Wednesday, March 15, 2017

Milgram Goes to Poland and Shows Obedience Still Plays - Science

The Milgram Experiment wasn't much important to me during early stages of my education which were much more focused on the developmental aspects in Psychology via Piaget, etc.  The Milgram uses adult subjects and tests their willingness to inflict pain on someone the subject believes to be another subject in another room and concealed.  The result of the experiment was revelation of the astonishing willingness of subjects to do this.

If you're looking for an explanation of the death camp guard stereotype, join the party.  That's precisely what they try to understand and it's not just NAZIs but any willingness to inflict pain on another on order from an authority.

The modern version of the experiment was conducted it in Poland.  (Science Daily:  Conducting the Milgram experiment in Poland, psychologists show people still obey)


The title is direct, "Would you deliver an electric shock in 2015?" and the answer, according to the results of this replication study, is yes. Social psychologists from SWPS University of Social Sciences and Humanities in Poland replicated a modern version of the Milgram experiment and found results similar to studies conducted 50 years earlier.

- SD

There you see it is alive and well, unchanged from previous times.


"Our objective was to examine how high a level of obedience we would encounter among residents of Poland," write the authors. "It should be emphasized that tests in the Milgram paradigm have never been conducted in Central Europe. The unique history of the countries in the region made the issue of obedience towards authority seem exceptionally interesting to us."

- SD

I don't like how coy they're being about it.  The willingness to inflict pain is universal and not just NAZIs so I want to know why.


For those unfamiliar with the Milgram experiment, it tested people's willingness to deliverer electric shocks to another person when encouraged by an experimenter. While no shocks were actually delivered in any of the experiments, the participants believed them to be real. The Milgram experiments demonstrated that under certain conditions of pressure from authority, people are willing to carry out commands even when it may harm someone else.

"Upon learning about Milgram's experiments, a vast majority of people claim that 'I would never behave in such a manner,' says Tomasz Grzyb, a social psychologist involved in the research. "Our study has, yet again, illustrated the tremendous power of the situation the subjects are confronted with and how easily they can agree to things which they find unpleasant."

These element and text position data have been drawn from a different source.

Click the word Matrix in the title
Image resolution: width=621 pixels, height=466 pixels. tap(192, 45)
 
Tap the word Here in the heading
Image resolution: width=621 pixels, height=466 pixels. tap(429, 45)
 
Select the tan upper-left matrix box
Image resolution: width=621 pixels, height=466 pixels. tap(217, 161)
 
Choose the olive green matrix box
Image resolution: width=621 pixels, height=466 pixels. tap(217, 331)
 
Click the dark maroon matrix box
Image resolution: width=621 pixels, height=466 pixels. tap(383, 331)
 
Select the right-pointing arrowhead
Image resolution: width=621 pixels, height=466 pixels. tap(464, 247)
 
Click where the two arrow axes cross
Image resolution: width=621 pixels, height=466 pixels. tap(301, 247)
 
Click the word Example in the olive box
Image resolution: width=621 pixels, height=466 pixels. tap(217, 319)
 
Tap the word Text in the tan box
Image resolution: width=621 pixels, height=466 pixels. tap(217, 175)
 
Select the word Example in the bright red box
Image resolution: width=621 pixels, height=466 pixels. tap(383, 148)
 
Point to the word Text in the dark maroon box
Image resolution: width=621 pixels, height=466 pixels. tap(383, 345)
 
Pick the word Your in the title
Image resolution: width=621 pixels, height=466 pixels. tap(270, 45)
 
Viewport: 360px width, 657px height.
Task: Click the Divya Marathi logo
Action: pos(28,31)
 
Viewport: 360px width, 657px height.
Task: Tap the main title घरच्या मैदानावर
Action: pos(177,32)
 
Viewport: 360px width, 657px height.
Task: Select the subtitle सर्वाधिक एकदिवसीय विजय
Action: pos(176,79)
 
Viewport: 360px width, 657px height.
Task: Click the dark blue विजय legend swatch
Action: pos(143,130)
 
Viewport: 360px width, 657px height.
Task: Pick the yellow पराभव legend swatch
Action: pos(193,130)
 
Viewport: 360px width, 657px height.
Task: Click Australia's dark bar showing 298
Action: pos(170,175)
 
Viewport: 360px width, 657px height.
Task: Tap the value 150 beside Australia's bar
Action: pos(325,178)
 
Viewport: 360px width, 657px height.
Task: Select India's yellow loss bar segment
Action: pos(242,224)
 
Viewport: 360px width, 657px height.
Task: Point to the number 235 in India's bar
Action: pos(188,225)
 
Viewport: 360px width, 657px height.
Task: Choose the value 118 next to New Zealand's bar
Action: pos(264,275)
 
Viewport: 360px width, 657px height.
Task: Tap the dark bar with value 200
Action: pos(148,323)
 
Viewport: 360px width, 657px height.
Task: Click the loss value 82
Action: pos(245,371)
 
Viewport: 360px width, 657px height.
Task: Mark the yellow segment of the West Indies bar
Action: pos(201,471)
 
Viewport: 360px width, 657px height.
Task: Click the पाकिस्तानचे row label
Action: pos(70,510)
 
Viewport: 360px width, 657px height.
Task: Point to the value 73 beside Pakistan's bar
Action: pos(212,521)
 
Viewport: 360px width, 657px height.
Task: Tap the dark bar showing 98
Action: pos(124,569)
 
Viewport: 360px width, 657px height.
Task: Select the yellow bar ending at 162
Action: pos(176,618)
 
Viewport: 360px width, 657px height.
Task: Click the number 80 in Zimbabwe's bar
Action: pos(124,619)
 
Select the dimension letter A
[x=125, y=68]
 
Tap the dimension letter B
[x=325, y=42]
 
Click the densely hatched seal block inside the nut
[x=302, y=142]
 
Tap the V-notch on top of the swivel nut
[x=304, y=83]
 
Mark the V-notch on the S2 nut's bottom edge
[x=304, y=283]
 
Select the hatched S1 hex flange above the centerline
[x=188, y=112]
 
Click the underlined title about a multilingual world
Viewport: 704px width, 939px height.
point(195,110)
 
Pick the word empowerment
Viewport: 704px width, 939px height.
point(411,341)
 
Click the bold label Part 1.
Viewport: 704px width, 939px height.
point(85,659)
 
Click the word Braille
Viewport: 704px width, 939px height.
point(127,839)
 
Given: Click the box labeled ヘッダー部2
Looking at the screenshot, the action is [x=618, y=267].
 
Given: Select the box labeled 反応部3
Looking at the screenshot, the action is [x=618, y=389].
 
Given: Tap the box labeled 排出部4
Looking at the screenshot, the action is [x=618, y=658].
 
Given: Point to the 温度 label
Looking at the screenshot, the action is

While ethical considerations prevented a full replication of the experiments, researchers created a similar set-up with lower "shock" levels to test the level of obedience of participants.

- SD

In the first version with American subjects, they not only knew they were inflicting pain but could hear the reaction to it which went up to extremes (seemingly) but the level of pain did not much deter the subject.  In that experiment, alone, they proved you don't need NAZIs for this behavior so I regret their allusion to them in the first part without a corresponding reference to the engagement with Americans in the experiment.



The researchers recruited 80 participants (40 men and 40 women), with an age range from 18 to 69, for the study. Participants had up to 10 buttons to press, each a higher "shock" level. The results show that the level of participants' obedience towards instructions is similarly high to that of the original Milgram studies.

They found that 90% of the people were willing to go to the highest level in the experiment. In terms of differences between peoples willingness to deliver shock to a man versus a woman, "It is worth remarking," write the authors, "that although the number of people refusing to carry out the commands of the experimenter was three times greater when the student [the person receiving the "shock"] was a woman, the small sample size does not allow us to draw strong conclusions."

In terms of how society has changed, Grzyb notes, "half a century after Milgram's original research into obedience to authority, a striking majority of subjects are still willing to electrocute a helpless individual."

- SD


We're not going to get the why of it but the confirmation of the existence of the effect is important.  However, I am deeply disappointed to see there is no emphasis on the universality of the behavior.  Any thinking it's limited to this group or not that one is not only misguided but, I believe, it's dangerous.